You Can Turn a Job You Hate Into One You Like
Read the full article at MSN.
Not long ago, Kate Tolo took a walk with her co-worker during their lunch break. “I’m going to quit,” she confided in her colleague. “I hate this and I can’t do it anymore.” Tolo was working for a luxury denim company in Brooklyn, and while her job title was impressive — assistant technical designer — she wasn’t happy with her daily tasks, measuring and pinning jeans for quality assurance. But she didn’t really want to quit; she liked the company and its CEO, and she was wary of starting over somewhere else. She wanted the best of both worlds: to stay at her current job and do something she thoroughly enjoyed.
Yale researcher and professor Amy Wrzesniewski would call what Tolo did “job crafting,” her term for what happens when employees redesign their current job in a more satisfying way. Tolo changed her tasks to make the job more meaningful, but job crafting doesn’t have to be that direct. You can craft your job by simply changing the way you think about it, Wrzesniewski says, which can affect your experience.“One of the things I find exciting about job crafting is it’s not just about getting people to think about their work differently. It’s behavioral,” she told me. “Changing the way you think about a job cognitively changes the way you approach your tasks, then changes how those tasks would then unfold.”

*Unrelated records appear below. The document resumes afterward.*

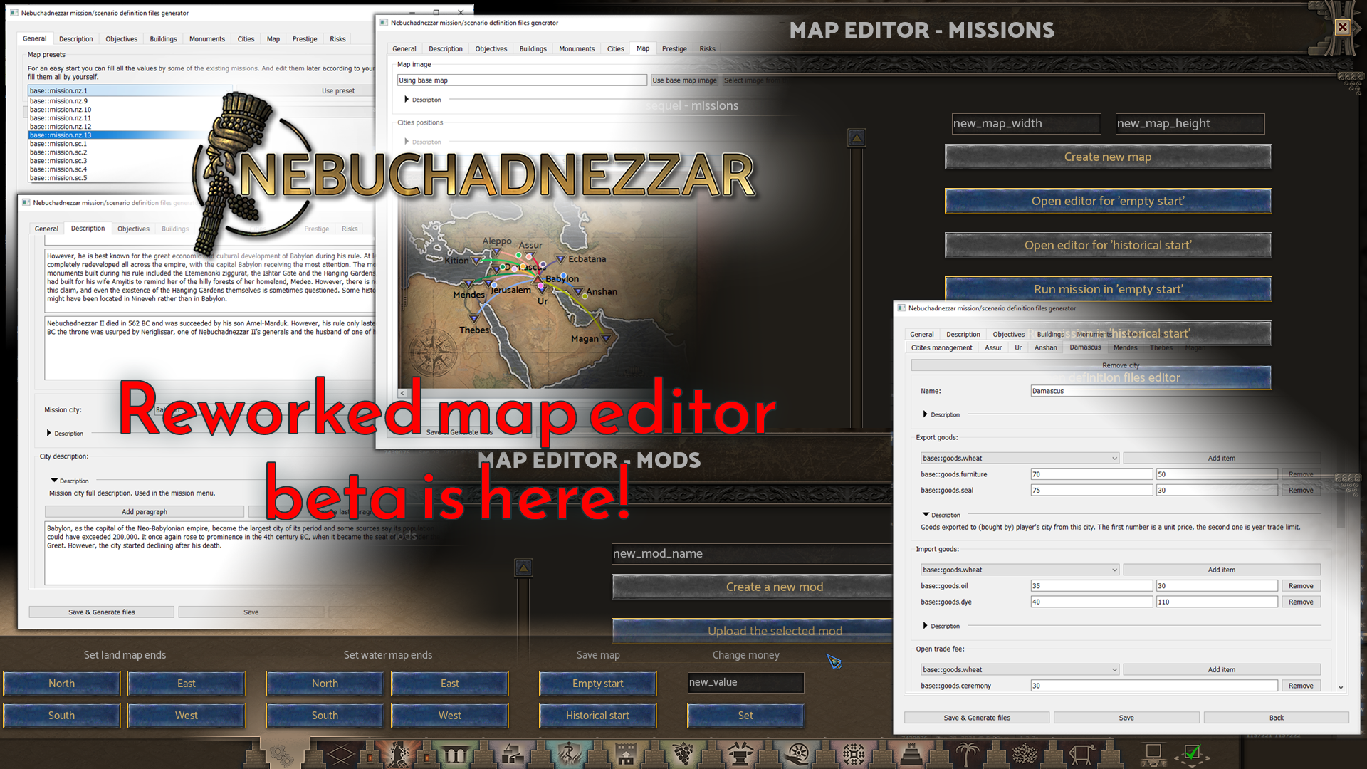1367x769 pixels.
Task: Toggle the green checkmark icon in toolbar
Action: (1193, 753)
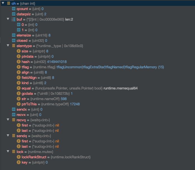195x170 pixels.
Task: Collapse the recvq waitq node
Action: (8, 120)
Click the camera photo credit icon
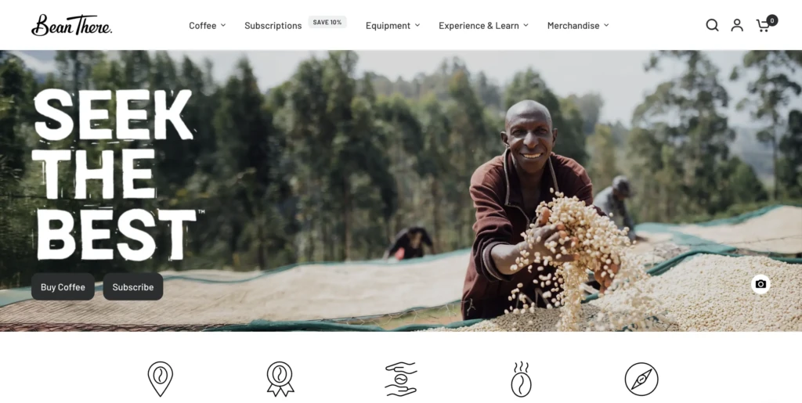Screen dimensions: 802x403 tap(760, 284)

To understand how job crafting works, exactly, it helps to break it down into three distinct approaches. First, there’s task crafting, in which employes change the “number, type, or nature of tasks they do.” There’s also cognitive crafting, where employees change how they perceive their tasks and the meaning behind those tasks. Finally, relational crafting happens when employees change the “number, type, or intensity of relationships.” In other words, they change the style of interactions they have in their current role.
Wrzesniewski and her colleagues, including Jane Dutton at the University of Michigan and Justin Berg at Stanford University, have conducted field experiments in which they invite subjects to craft their own jobs, then compare their experiences with other workers in the same role. According to Wrzesniewski, the research suggests job crafting includes a number of benefits for both the employee and the employer, including increased happiness, better performance, and commitment to the work.
Wrzesniewski has outlined a few ways employers can encourage job crafting in the workplace. They can use performance reviews as a chance to allow employees to make changes to the job, for example. “However, the most important step is just getting comfortable with the idea that it’s okay,” Wrzesniewski said. “Some managers feel uneasy because they’re giving up control. The fact of the matter is, the horse has already left barn. Employees are doing this anyway: deviating from the job description to find meaning in the work.” Employers also worry that giving their workers more control over their jobs will lead those workers to evade their responsibilities entirely. “When we studied this, that wasn’t at all what we found,” Wrzesniewski said.
But there are solutions for workers, too. “I would think you have to be curious about what your organization needs,” said Dara Blaine, a career counselor and coach in Los Angeles. “You have to have some sense of commitment and initiative to your job. You would need a really good understanding of your organization’s mission to be able to then align that with your personal mission.”